Primary LanguageCOtherNOASSERTION

tpp - Tiny PreProcessor

TPP is a tiny (single source file) C Preprocessor, meant as a low-level backend for compilers of C and C-like languages, whilst implementing pretty much all preprocessor extensions supported by other compilers, ontop of a large number of its own (tpp-specific) extensions.

Usage

TPP is designed to be used in 1 of 2 ways:

  • As a back-end for writing C and C-like compilers with all of the work needed for dealing with macros, directives, warnings, and preprocessor-related pragmas already taken care of.
    For this purpose, TPP is meant to be included statically as part of another project's source tree.

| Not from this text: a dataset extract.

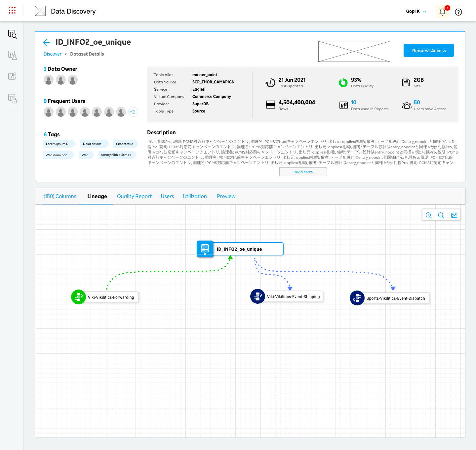Export lineage graph as image
The width and height of the screenshot is (476, 450).
pos(454,215)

    • For samples on how this can be done, look in /samples
  • As a standalone Preprocessor (similar to GNU's cpp utility).
    For this purpose, you may build src/frontend.c to produce the commandline utility

Features

  • TPP operates without any intermediate buffers, in that it is capable of preprocessing/tokenizing text in real-time from stream-like input sources:

    cat file.c | tpp

    The above command can be used to preprocess text, without any need for any intermediate buffers (beyond what is needed for a single token) before TPP will start producing output.

    This means that TPP will be able to parse input, and print preprocessed output in real-time, without needing to wait for you to close a PIPE, or reach the end of its input file, first.

    In a sense, this can be compared to python's interactive commandline, which allows it to execute code as you write it. So while an interactive C commandline is probably impossible is possible, an interactive C preprocessor most definitely isn't obviously is, too. - Because that's what TPP is.

  • Invocation of the TPP frontend is also designed to be usable by other utilities via the --pp switch, which, rather than producing preprocessed output, will emit individual tokens seperated by '\0'-characters, allowing you to leave all of the tokenization to tpp, and do the processing yourself in a seperate process.

Preprocessor Extensions

All extensions can be hard enabled/disabled when building tpp, or soft-enabled/disabled via #pragma extension("-fname") / #pragma extension("-fno-name") directives.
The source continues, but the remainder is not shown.